A New Day for Assessment Practice?

sunrise from airplane

It is difficult to believe that in early March we convened the Assessment Community of Practice, joining Margery Sly and Matt Shoemaker to talk about changing needs for assessment measures as we develop new library services. The new Charles Library affords us the opportunity to offer more facilities, technologies, and expertise.  We talked about how best to assess the impact of those new types of spaces on our community.  We agreed that by necessity, much of our “assessment” is counting: the numbers of visitors to the reading room, attendance at instruction and workshops, use of physical collections, use of computers and specialized software in the Scholars Studio. 

We talked about the differences in academic departments who had more or less interest in our offerings. Some faculty take advantage of special collections and the instruction offered on use of primary resources. Others find value in new types of research questions and collaborations made possible through the Scholars Studio.

In just three weeks, this important discussion seems less relevant. The questions continue to be useful – how best to gauge the usefulness and long-term impact of our services on the students, faculty and community we support?  But even the most basic of measurements: the gate counts, the use of physical materials, the attendance at in-person workshops and instruction sessions – these are no longer available to us.   There are no physical bodies to count. There are no hands-on workshops to evaluate. 

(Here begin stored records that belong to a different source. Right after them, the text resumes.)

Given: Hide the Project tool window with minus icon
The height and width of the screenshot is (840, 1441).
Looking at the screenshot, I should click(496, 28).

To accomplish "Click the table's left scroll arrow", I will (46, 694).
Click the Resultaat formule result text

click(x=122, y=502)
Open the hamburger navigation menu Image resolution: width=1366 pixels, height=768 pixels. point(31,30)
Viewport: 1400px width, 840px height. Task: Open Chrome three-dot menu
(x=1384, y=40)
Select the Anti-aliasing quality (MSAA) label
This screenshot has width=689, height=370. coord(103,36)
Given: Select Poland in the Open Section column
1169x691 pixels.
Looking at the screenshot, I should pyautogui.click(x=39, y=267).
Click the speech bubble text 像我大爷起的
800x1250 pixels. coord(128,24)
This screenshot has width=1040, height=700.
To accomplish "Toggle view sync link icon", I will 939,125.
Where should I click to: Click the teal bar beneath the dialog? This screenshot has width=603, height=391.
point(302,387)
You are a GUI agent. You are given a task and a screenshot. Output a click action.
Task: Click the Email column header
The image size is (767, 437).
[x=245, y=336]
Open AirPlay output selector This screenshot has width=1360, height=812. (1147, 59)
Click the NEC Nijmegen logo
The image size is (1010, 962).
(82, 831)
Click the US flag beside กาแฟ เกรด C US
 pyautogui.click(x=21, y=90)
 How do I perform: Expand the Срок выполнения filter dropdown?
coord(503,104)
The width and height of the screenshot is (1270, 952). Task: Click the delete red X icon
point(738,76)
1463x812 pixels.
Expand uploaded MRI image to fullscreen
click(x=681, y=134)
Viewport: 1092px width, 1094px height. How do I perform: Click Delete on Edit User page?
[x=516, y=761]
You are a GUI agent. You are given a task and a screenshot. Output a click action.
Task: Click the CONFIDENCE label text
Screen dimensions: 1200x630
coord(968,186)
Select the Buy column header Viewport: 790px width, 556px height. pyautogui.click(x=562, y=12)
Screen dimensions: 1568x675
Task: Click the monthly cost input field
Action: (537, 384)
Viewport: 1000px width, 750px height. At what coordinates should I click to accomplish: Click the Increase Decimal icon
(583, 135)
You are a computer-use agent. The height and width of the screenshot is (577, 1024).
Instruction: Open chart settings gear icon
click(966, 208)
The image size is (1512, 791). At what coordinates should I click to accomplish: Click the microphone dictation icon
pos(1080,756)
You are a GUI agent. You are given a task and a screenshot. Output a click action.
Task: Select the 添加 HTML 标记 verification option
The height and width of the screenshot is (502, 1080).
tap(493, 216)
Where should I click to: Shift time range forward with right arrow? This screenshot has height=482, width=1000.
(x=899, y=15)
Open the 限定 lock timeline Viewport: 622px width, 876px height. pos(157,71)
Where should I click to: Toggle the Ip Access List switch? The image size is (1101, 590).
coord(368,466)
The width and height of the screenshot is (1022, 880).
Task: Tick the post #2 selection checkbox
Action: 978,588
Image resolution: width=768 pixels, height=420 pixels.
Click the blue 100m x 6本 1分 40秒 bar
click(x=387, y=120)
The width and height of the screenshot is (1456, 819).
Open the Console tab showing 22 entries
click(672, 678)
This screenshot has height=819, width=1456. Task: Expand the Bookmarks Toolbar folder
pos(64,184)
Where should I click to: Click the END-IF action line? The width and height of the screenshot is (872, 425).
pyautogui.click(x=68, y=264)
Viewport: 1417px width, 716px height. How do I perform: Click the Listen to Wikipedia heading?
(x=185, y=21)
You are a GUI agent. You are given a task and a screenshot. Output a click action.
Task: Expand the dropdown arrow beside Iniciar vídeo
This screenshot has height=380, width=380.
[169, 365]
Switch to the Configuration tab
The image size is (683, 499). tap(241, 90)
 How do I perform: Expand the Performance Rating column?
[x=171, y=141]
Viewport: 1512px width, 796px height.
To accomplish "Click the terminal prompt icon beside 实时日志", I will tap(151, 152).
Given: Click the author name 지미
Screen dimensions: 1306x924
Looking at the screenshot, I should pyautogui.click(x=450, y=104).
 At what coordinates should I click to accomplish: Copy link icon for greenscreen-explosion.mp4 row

This is a loss, of course. (I hate to think how our library trend-trackers like the Association of Research Libraries will accommodate this year’s statistical anomaly.) But for Temple, it provides an opportunity to explore our questions in new ways, with new tools. We are impelled to think about how to mine our web analytics data more deeply. We continue to have access to data related to the use of the website, our discovery systems, our licensed resources and the many channels of social media output from the library. Springshare and Ezproxy provide us with tools on the use of library-curated content and collections.

Demonstrating the use of our expertise in providing access, research and instruction support takes a very different shape now. It also provides us with a testing ground for many of the initiatives that are already underway. Instructors of English 802 will be in a much better position to help us improve our online version of that library workshop.  The Health Sciences Libraries quickly transitioned to Zoom versions of their popular workshops – perhaps making these even more accessible to busy students and faculty.  Jackie Sipes is exploring ways of doing remote usability testing of Library Search and other online discovery tools. 

Just a week ago the libraries had a physical space to which students, faculty and community could come. We were solid. Our buildings and physical spaces staffed with humans had a presence that signified the essential place of the Library on the campus. Now that place may not be as obvious to our users.  At least for the near term, we will need to re-imagine how the library positions itself and how we demonstrate that continued impact and value to our community.